Saved data entries:
┄┄┄┄┄┄

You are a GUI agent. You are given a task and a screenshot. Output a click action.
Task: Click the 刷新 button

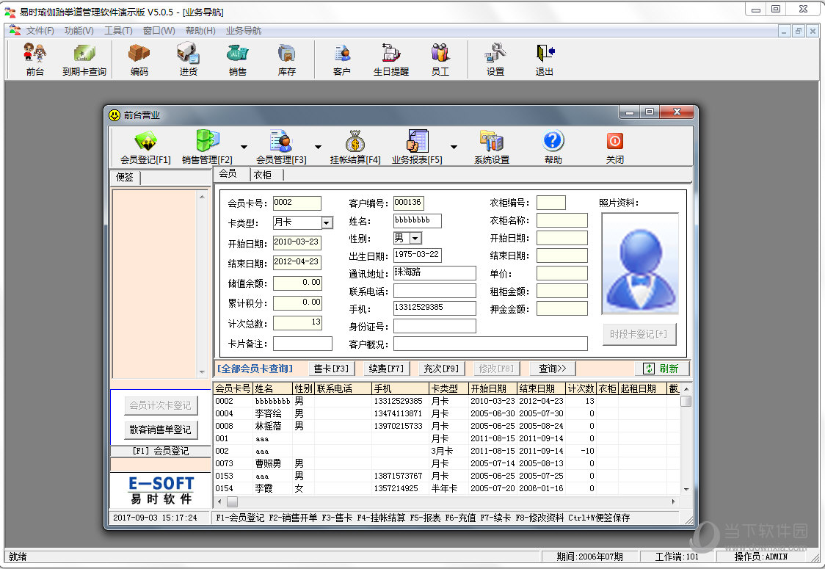[662, 369]
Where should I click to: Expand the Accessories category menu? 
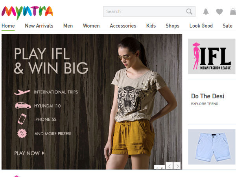[123, 26]
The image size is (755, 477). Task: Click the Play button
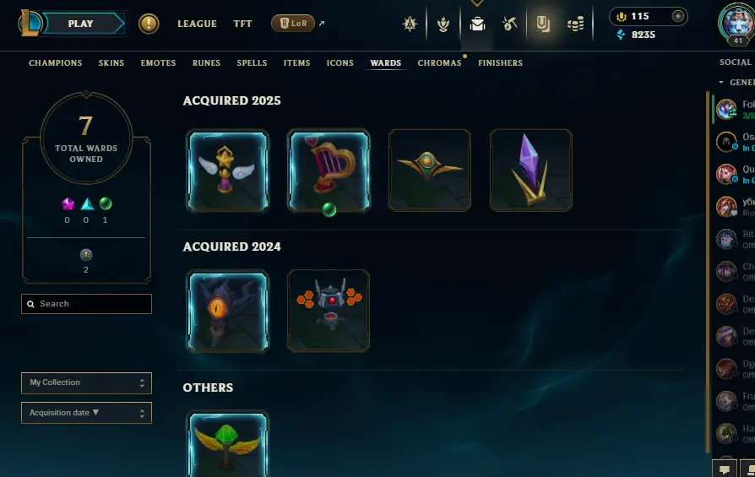click(80, 24)
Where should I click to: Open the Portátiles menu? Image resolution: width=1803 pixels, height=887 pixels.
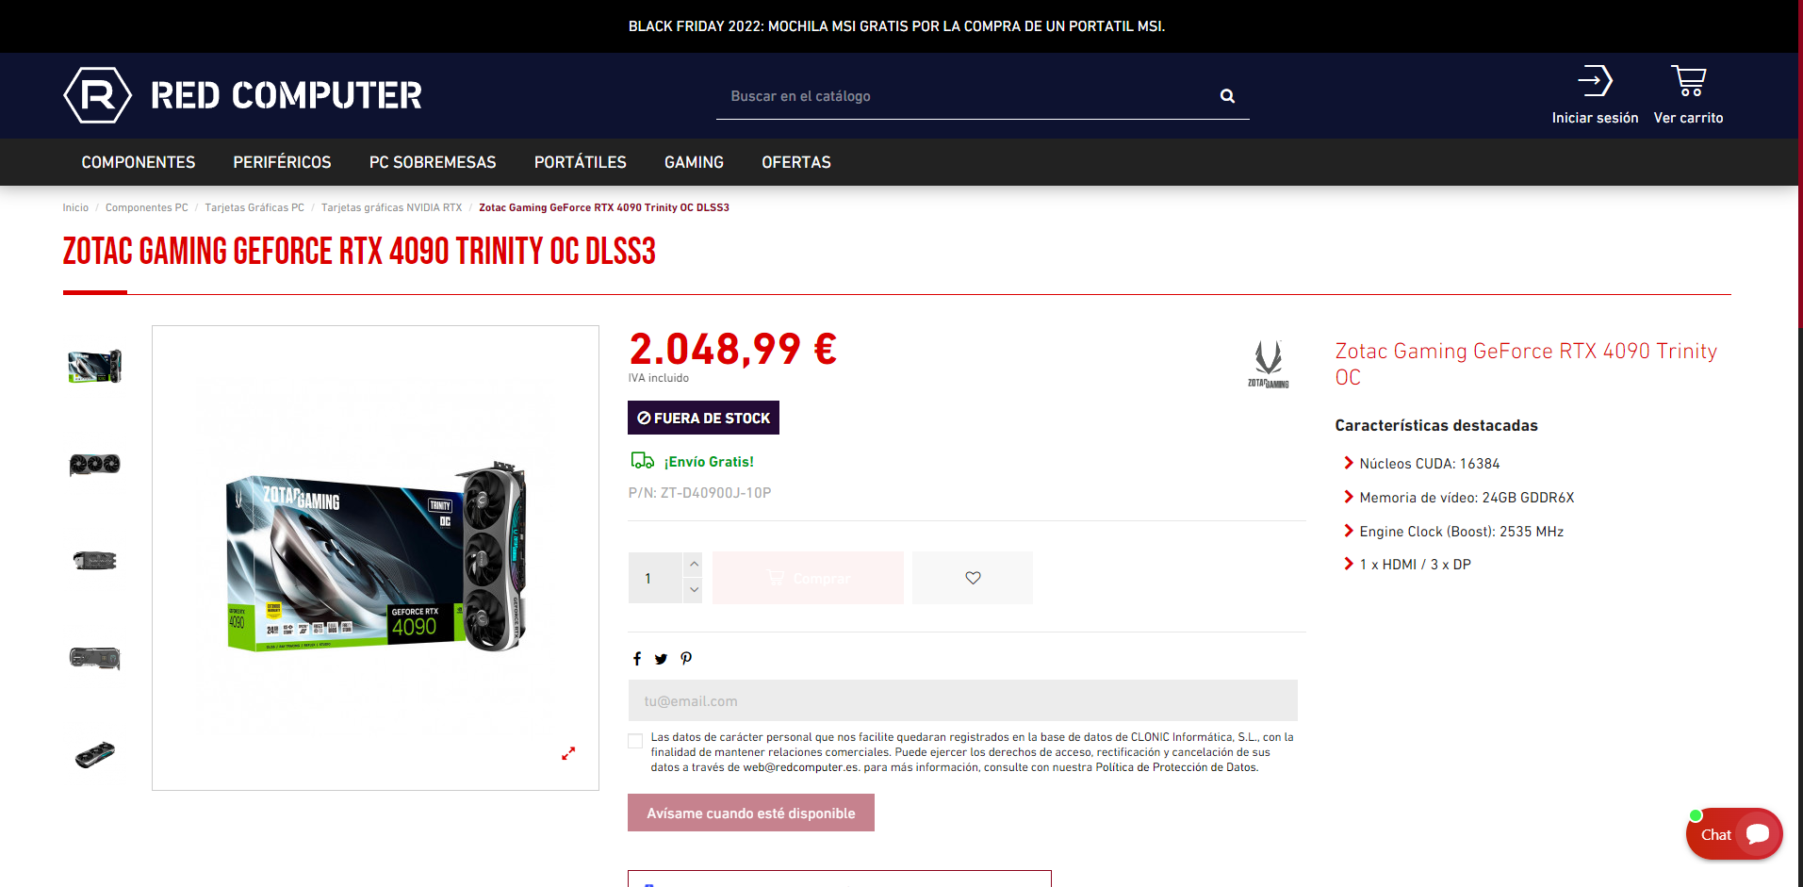(x=580, y=162)
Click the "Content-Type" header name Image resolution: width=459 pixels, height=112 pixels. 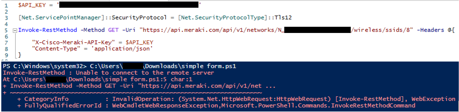click(x=56, y=49)
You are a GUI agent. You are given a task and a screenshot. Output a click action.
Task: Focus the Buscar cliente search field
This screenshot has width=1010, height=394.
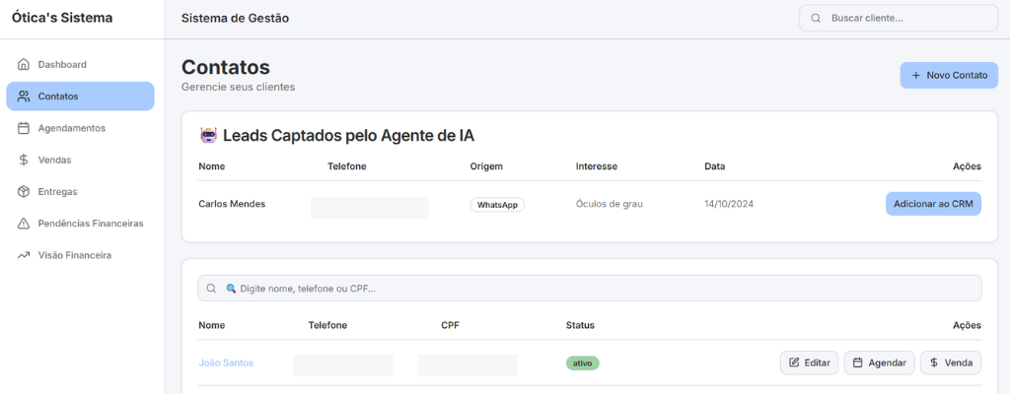coord(907,18)
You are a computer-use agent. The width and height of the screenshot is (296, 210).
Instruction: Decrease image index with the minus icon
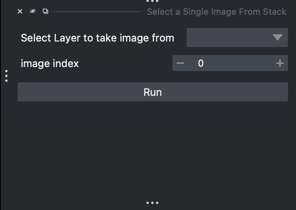click(x=180, y=63)
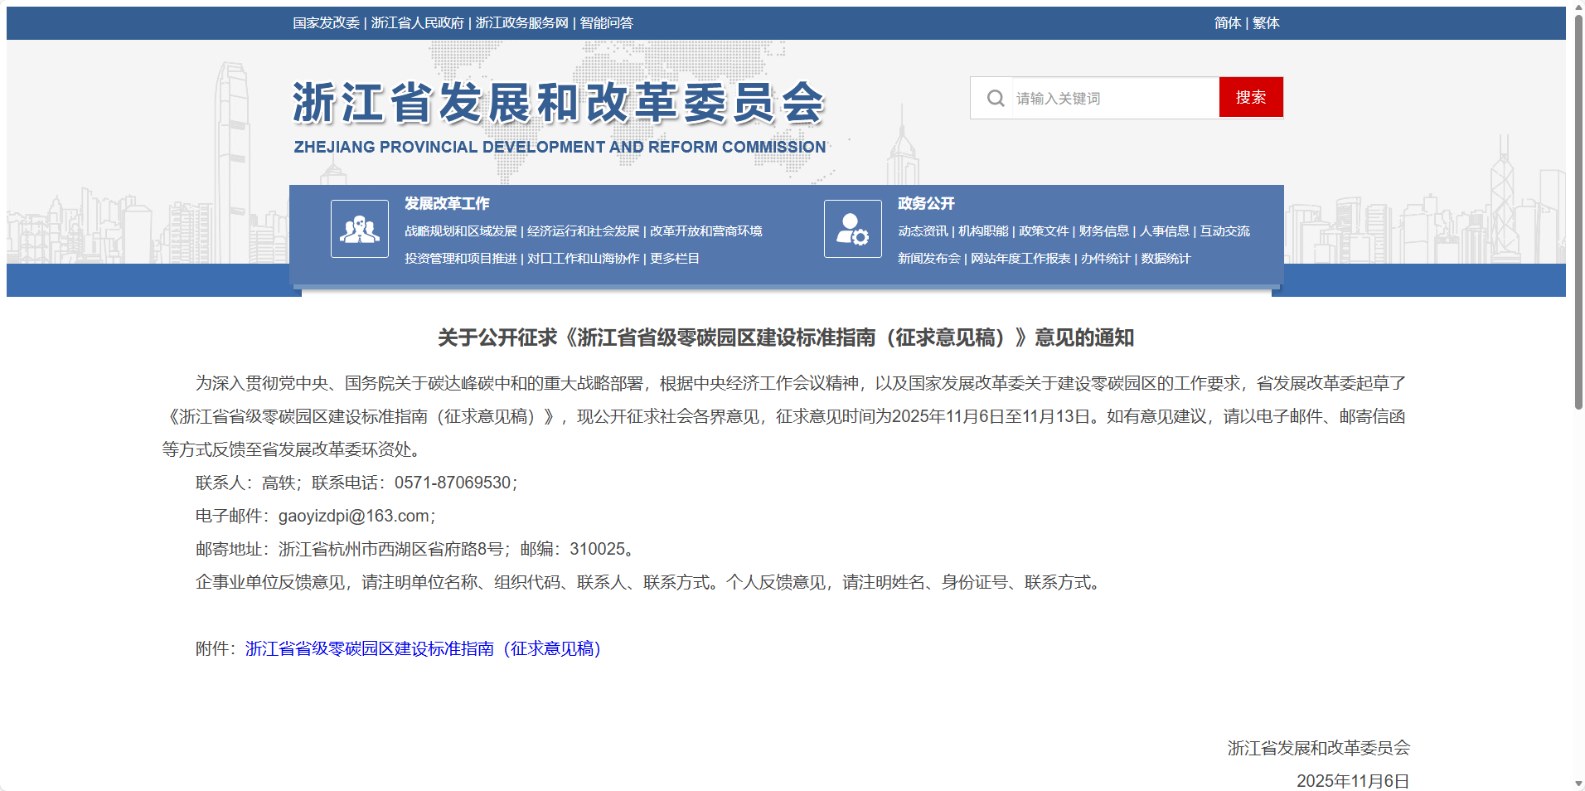Select 政策文件 in 政务公开
The width and height of the screenshot is (1585, 791).
coord(1043,231)
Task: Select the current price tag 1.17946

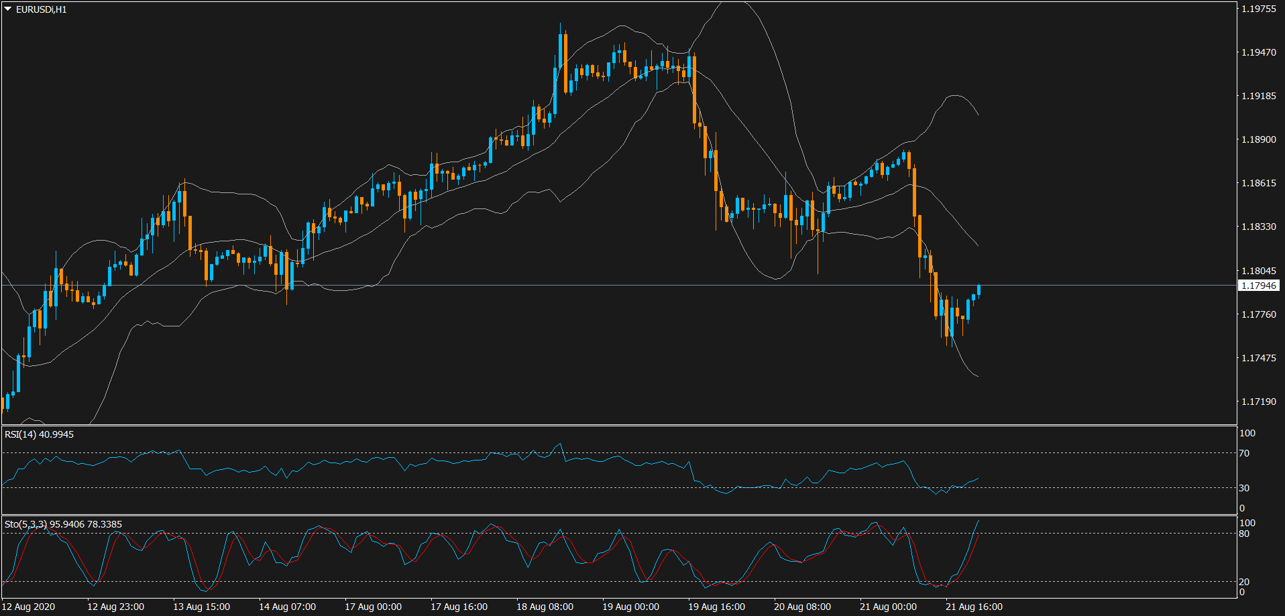Action: (x=1258, y=286)
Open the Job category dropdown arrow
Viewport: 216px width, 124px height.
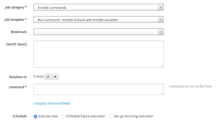coord(161,7)
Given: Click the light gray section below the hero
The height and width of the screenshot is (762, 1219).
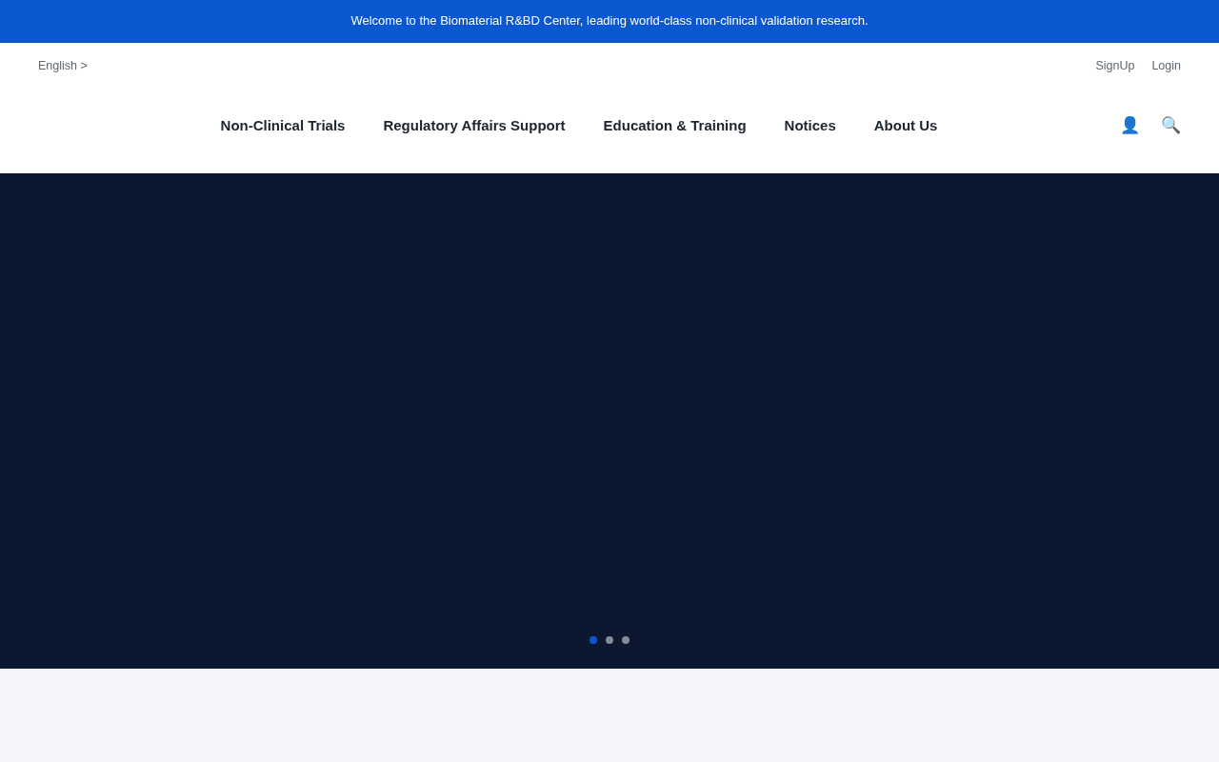Looking at the screenshot, I should pyautogui.click(x=610, y=715).
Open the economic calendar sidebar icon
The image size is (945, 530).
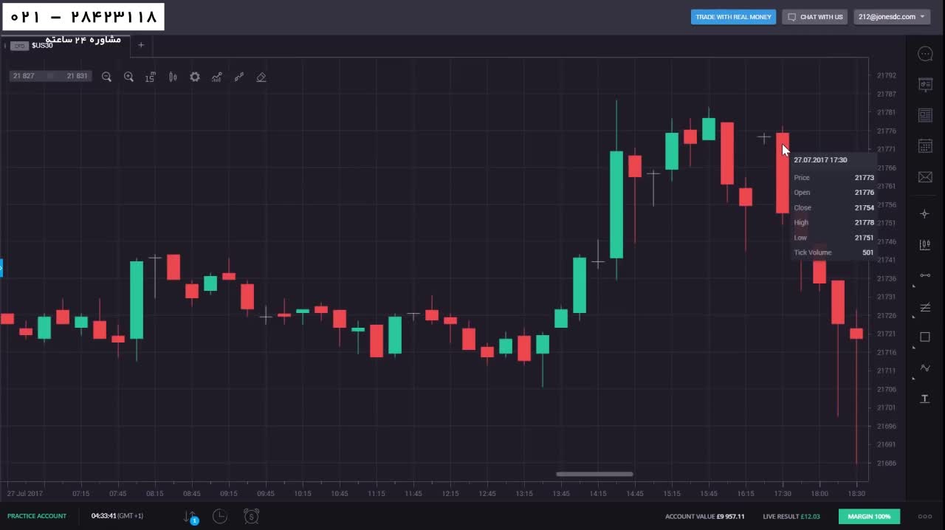(x=925, y=145)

┄┄┄┄┄┄

**TASK REQUIREMENTS**
What is the exact wording of the lines from the one bearing "Viewport: 216px width, 124px height." through the final line of the records above? Write it out without the pictures.

**RESULT OF THE EXERCISE**
Viewport: 216px width, 124px height.
coord(161,7)
Given: Click the light gray section below the hero
The height and width of the screenshot is (762, 1219).
Looking at the screenshot, I should pyautogui.click(x=610, y=715).
Open the economic calendar sidebar icon
The image size is (945, 530).
(x=925, y=145)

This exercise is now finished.